We need to start thinking about metrics such as:
- Are we doing this faster than last time? and is it more efficient?
- How do the number and category of incidents this month, compare with last month, and last year?
- What are we doing that rarely yields results, where can we re-direct resource or technology?
- Can we keep up? Do we have enough people, are we looking at the most important things?
Presenting flat, factual numerical figures is ok, most security technology produces this data for you. but step back and think, what does this mean to my senior leadership team? Are what we are doing making the business less risky, is my leadership forcing us to become more efficient and increase coverage with minimal increase in cost?
After all, these are the questions business leaders want to ask of our security teams, of course this is alongside “Does that security thing I saw on the news last night, affect us?”
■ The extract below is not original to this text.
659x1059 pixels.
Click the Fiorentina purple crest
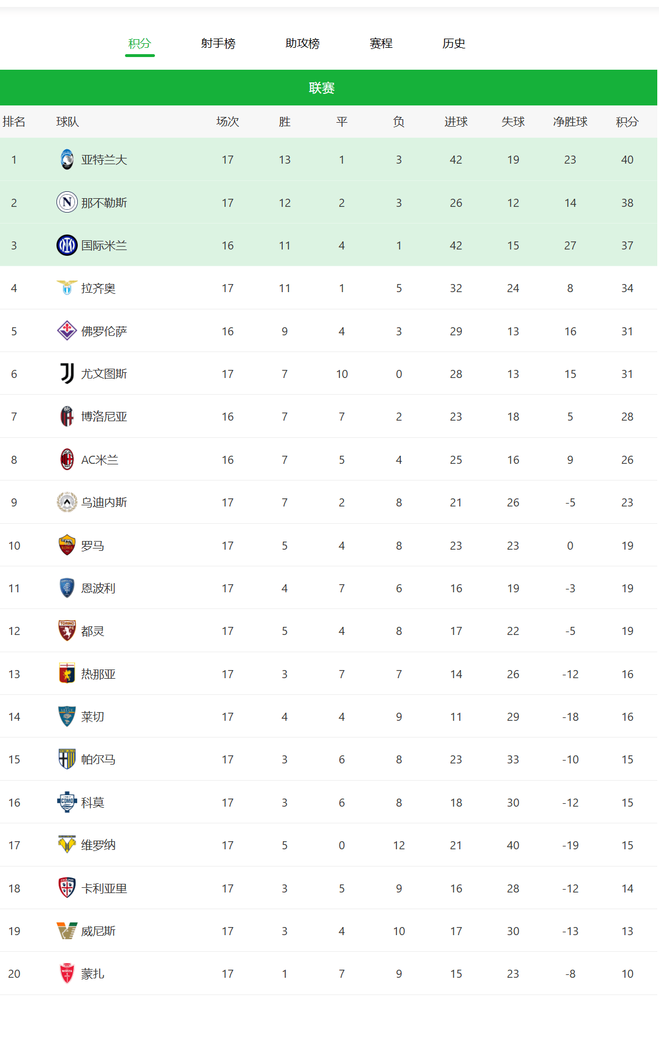67,331
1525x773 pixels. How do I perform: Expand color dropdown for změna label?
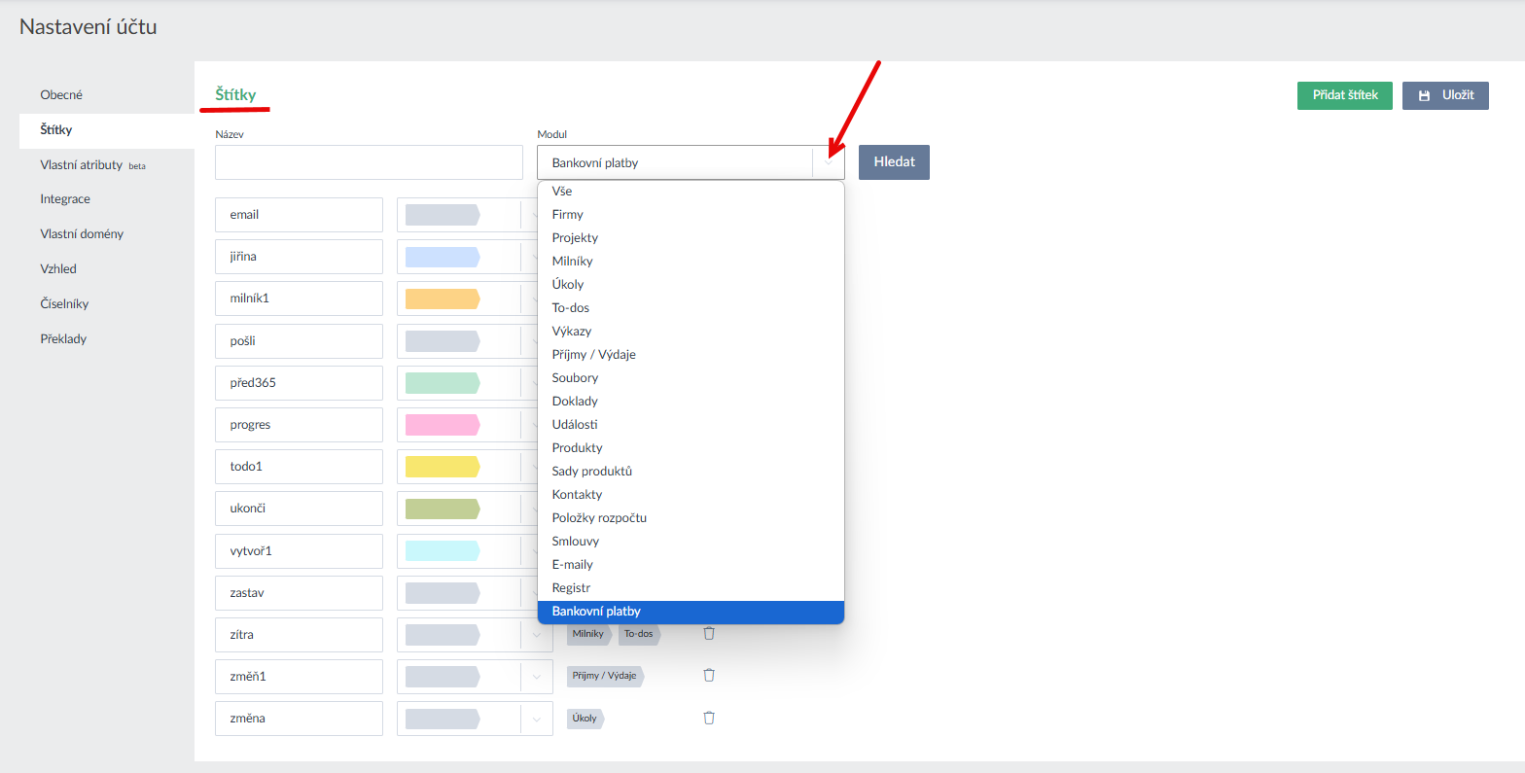pos(536,719)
Include financial, risk and effort data in your reporting
It’s important that we also think about the impact of security issues and use this to contextualise what it is we are presenting. Don’t be tempted to simply talk about the security events that occurred without any context on the actual and potential impact to the organisation. Using data around the cost of downtime of key systems, the lost man-hours from staff and effort expended by security staff will all provide realism to a security incident. For example: show that the effort expended by security staff to limit and remediate a security incident is an order of magnitude lower than the impact on downtime and lost man hours.
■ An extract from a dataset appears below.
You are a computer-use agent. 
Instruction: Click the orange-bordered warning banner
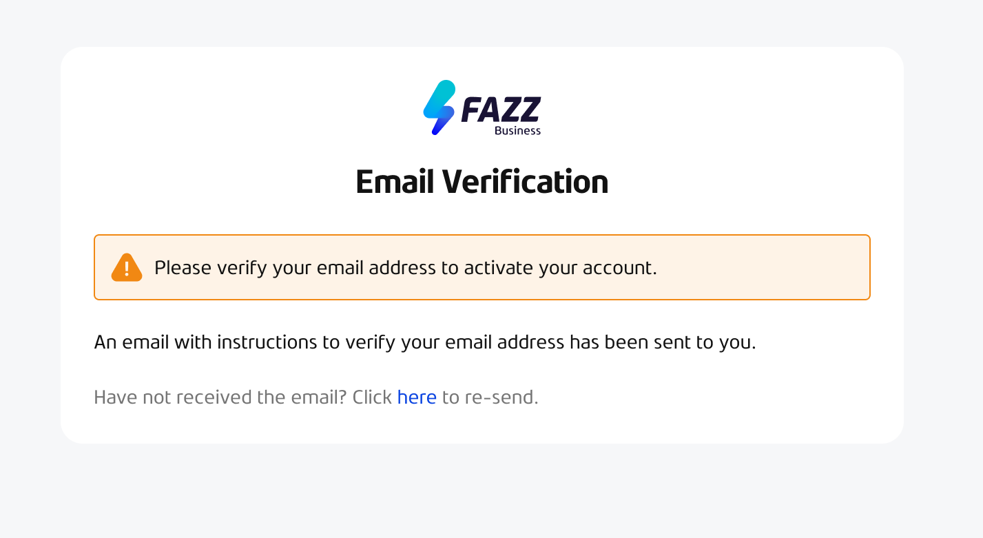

Be prepared to questions about what didn’t happen as well as what did
Finally, don’t beat yourself up, just because you didn’t find anything this week. Prepare your reporting in a way that details coverage of issues, not just volume of work. Spending time talking about the issues that were monitored for and not seen is also valuable, not to use the stats to simply say “look how much work we did” but “we are confident that there were no issues of X type on these systems”. Simple reassurance can provide value to senior leaders that love to worry and stress about the ‘could be’.
In summary, it’s important for us as security operations professionals to collect data about whats happening, whats performing and what’s not, but simply regurgitating this up the chain is not valuable. Think about the story you can tell with the data you have collected.